Je disais que la qualité de vie prévalait sur la quantité d’années vécues et cela même si nous admirons les rares élus qui franchissent la barre des cent ans. Par ailleurs, les personnes en deuil, consciemment ou à leur insu, veillent à prolonger la vie des disparus grâce à la pérennité de leurs récits. Ce narratif persiste d’une génération à l’autre et survit comme une épopée au cœur de chaque histoire. L’exemple qui suit le démontre.
Richard Cummings a publié un livre magnifique sur la courte vie de son fils et sur son héritage affectif. Michaël est décédé à l’âge de 12 ans des suites d’une maladie neuromusculaire dégénérative. Le sous-titre du livre évoque à lui seul le prolongement d’une vie qui, concrètement, n’est plus mais se répercute encore chez le proche en deuil : « Ce que j’ai appris avec toi me permet maintenant de vivre sans toi. » Cette citation a la puissance du roc de Gibraltar. Elle explique comment une vie courte peut durer cent ans! Autrement dit, l’histoire se poursuit en celui ou celle qui prend parole pour ainsi la redonner à son tout-petit.
Le mois de novembre évoque la Fête des morts. J’aimerais leur rendre hommage dans cette chronique et rejoindre les personnes en deuil par ce premier texte et par les autres qui suivront à l’aube de Noël et au cours de cette nouvelle année. Vous avez peut-être perdu un parent, un enfant, un frère, une sœur, ou un grand ami; les circonstances entourant leur mort étaient peut-être soudaines, marquantes, ou irrecevables.

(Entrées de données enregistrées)
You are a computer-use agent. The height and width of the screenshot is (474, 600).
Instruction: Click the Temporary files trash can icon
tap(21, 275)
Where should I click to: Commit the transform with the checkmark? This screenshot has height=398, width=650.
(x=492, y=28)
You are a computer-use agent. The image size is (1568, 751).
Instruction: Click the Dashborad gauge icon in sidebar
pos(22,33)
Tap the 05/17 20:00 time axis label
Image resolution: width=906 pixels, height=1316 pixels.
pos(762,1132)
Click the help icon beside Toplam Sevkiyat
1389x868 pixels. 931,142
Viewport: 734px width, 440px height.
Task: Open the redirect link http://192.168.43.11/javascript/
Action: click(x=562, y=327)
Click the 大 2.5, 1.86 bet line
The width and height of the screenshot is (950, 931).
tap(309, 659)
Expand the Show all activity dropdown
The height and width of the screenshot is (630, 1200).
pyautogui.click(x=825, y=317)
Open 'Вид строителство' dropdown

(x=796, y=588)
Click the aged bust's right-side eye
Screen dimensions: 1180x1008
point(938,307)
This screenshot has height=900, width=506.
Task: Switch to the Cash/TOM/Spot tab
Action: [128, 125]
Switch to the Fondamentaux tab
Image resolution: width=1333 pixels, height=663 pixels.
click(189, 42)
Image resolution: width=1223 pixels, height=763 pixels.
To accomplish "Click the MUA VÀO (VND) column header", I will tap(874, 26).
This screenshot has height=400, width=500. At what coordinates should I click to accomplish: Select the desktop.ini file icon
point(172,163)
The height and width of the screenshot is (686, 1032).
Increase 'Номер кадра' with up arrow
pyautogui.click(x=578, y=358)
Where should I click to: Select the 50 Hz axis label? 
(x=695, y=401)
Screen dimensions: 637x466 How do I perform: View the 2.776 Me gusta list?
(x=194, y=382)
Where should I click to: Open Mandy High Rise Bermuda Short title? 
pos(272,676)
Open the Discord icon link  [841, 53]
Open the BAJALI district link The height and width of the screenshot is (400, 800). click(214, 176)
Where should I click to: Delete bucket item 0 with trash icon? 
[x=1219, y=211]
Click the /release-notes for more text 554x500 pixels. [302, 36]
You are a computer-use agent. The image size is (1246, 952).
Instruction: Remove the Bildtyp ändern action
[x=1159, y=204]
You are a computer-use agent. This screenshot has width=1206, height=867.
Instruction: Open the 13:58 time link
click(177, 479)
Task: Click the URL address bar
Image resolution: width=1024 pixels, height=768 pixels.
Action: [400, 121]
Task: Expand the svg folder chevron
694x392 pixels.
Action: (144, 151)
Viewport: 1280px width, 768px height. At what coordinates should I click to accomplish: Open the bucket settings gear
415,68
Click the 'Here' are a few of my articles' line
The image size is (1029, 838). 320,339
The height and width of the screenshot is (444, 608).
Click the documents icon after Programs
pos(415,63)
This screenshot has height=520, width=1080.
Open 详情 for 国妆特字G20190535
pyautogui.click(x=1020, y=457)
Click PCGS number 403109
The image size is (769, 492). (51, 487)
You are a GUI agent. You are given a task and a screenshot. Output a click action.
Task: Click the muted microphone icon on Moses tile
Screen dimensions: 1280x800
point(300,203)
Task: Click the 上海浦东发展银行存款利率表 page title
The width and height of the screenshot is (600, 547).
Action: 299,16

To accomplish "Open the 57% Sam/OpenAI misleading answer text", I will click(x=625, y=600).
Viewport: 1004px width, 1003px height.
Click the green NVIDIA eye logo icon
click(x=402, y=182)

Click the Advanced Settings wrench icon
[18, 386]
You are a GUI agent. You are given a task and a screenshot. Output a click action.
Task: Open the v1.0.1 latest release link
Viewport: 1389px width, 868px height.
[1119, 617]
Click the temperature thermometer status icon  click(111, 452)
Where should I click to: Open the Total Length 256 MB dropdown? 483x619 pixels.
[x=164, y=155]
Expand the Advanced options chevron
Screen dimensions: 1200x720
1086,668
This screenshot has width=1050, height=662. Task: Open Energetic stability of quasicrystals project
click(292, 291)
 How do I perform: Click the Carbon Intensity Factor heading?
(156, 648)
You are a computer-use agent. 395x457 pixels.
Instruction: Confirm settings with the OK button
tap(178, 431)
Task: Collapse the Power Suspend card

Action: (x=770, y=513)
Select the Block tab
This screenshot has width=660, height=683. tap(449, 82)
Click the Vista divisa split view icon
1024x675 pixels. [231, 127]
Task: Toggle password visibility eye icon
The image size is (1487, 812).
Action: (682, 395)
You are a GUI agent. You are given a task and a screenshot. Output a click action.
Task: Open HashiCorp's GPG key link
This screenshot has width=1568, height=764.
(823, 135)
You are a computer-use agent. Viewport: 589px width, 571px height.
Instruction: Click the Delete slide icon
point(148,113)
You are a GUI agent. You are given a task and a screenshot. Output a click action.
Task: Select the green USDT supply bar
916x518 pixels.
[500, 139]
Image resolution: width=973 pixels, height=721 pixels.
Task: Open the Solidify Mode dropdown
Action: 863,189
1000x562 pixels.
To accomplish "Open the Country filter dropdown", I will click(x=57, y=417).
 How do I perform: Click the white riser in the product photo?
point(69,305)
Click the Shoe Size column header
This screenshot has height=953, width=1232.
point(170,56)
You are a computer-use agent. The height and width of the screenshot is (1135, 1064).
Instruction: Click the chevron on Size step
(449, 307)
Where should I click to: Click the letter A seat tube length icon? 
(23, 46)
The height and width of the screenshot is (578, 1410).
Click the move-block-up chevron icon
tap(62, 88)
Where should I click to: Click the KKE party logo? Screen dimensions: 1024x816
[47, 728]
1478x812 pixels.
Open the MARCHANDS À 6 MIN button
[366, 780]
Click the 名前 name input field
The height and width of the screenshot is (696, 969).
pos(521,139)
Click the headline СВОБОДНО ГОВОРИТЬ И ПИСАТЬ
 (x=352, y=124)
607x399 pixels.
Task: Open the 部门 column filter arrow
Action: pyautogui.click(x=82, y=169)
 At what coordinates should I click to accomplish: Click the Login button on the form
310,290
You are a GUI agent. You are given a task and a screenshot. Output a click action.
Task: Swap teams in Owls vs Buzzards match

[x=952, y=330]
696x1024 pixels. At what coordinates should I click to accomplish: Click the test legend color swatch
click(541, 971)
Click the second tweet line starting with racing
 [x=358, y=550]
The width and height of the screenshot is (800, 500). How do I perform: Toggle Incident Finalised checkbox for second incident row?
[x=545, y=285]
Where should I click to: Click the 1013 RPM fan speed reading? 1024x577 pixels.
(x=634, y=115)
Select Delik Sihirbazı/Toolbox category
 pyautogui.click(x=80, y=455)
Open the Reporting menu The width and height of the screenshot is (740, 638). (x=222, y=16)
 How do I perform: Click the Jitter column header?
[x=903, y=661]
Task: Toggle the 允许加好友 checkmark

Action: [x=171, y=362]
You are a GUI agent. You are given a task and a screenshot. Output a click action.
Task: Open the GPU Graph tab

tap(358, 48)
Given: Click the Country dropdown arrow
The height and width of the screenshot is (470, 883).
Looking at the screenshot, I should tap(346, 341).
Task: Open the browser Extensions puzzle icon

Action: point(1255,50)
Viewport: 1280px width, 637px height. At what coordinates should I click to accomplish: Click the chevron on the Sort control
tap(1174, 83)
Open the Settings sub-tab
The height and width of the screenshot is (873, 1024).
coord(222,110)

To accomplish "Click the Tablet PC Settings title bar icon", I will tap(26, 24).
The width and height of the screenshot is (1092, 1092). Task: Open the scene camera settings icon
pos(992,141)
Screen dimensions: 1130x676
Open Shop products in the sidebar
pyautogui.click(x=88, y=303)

* [Tâche à faire]:
Selon l'extrait sur le deuil, à quel âge Michaël est-il décédé? Les données ne sont pas utiles ici.

* [La réponse]:
Il est décédé à l'âge de 12 ans.